Webbʼs photos tell stories. Some contain entire novels. In one, a helicopter hovers in the background as U.S. Border Patrol agents take immigrants into custody. In another, a young girl in Mexico is suspended mid-air above a dark swimming pool with black plumes of smoke rising from the industrial skyline behind her. Battered cars and dusty bare feet, shadows and silhouettes, dogs and roosters, soccer balls and upside-down kids–Webbʼs images are brimming with color, movement, and life. “Iʼm always playing with that line,” Webb has said, “adding something more, yet keeping it short of chaos.” Over the last forty years, he has found that line all over the world, from Havana to Istanbul. Sometimes the action is fractured by jutting poles, window sills, mirrors, and concrete staircases. Guest curator Vince Musi puts it this way: Webb is tuned in to “the wavelength of the street where he is relentless in the pursuit of imagery.”

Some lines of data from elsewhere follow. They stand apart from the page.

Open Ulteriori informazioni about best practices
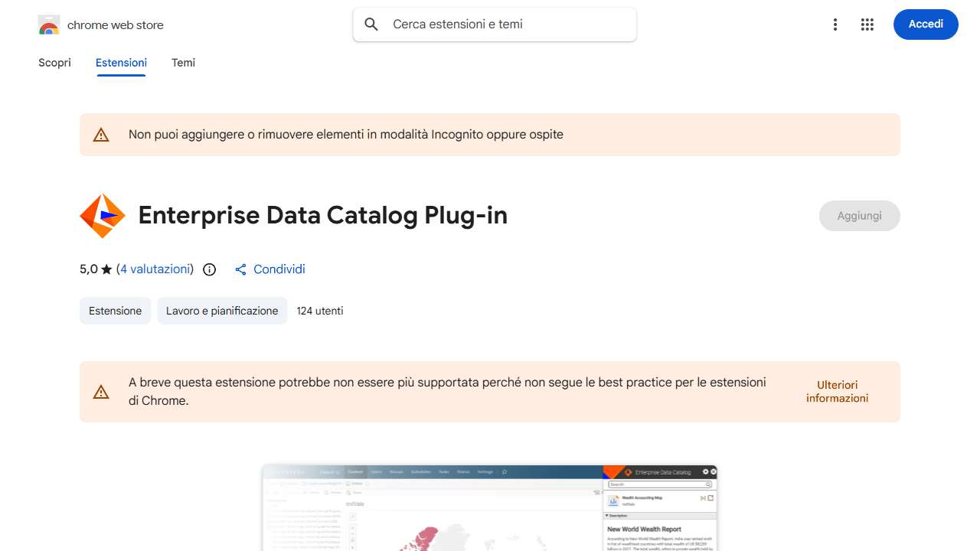Screen dimensions: 980x551 (x=836, y=391)
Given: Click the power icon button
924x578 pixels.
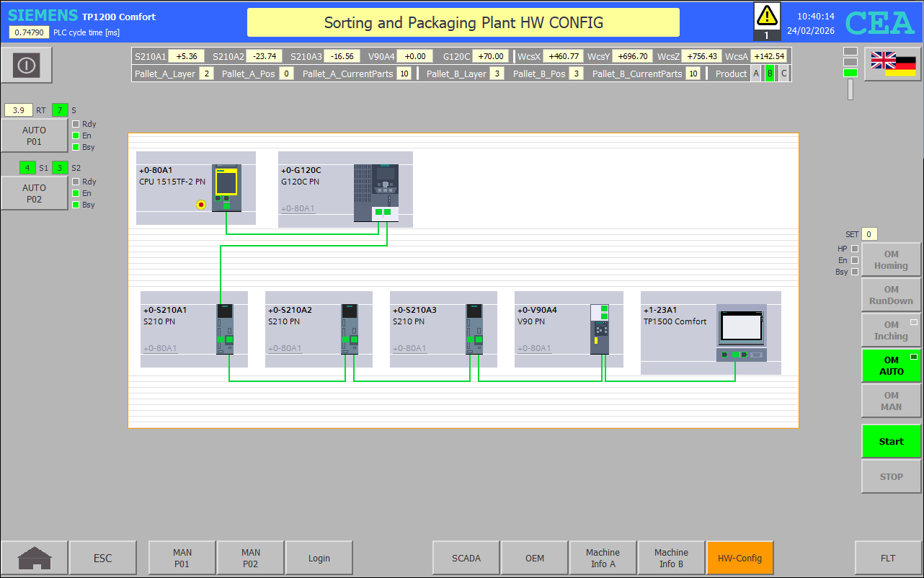Looking at the screenshot, I should click(x=27, y=66).
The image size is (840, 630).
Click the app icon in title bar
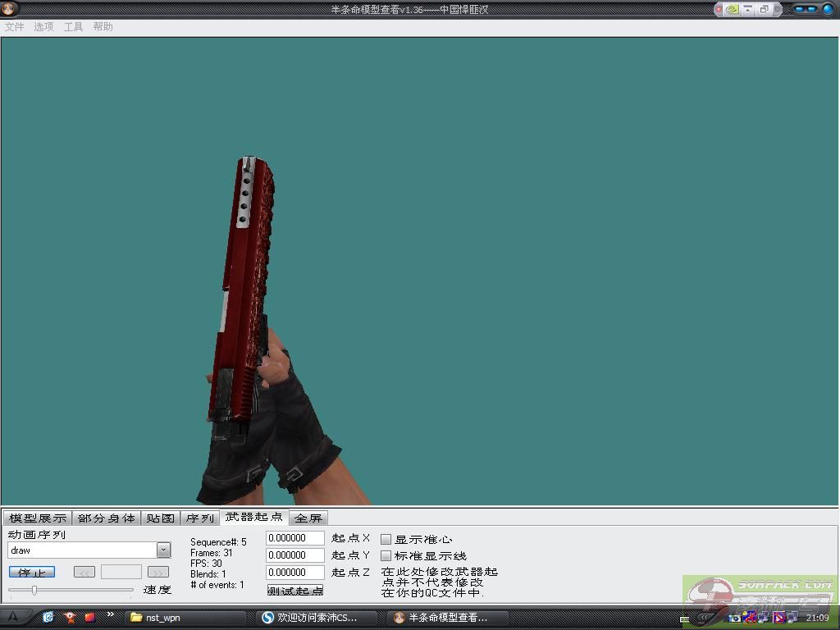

Born in San Francisco in 1952, Alex Webb has been a part of exhibitions all over the world. Heʼs won dozens of awards, including the Leopold Godowsky Color Photography Award in 1988, the Leica Medal of Excellence in 2000, and the Guggenheim Fellowship in 2007. His work is in the collections of the Museum of Fine Art, Houston; the Museum of Fine Arts, Boston; the Metropolitan Museum of Art, NY; and the Guggenheim Museum, NY. He joined Magnum Photos in 1976, and since then, his photographs have appeared in Time Magazine, Life, The New York Times Magazine, National Geographic Magazine, and more. Heʼs published nine books–most recently, The Suffering of Light, a collection that spans thirty years of work. He is currently collaborating on a project in the US with his wife, the photographer Rebecca Norris Webb.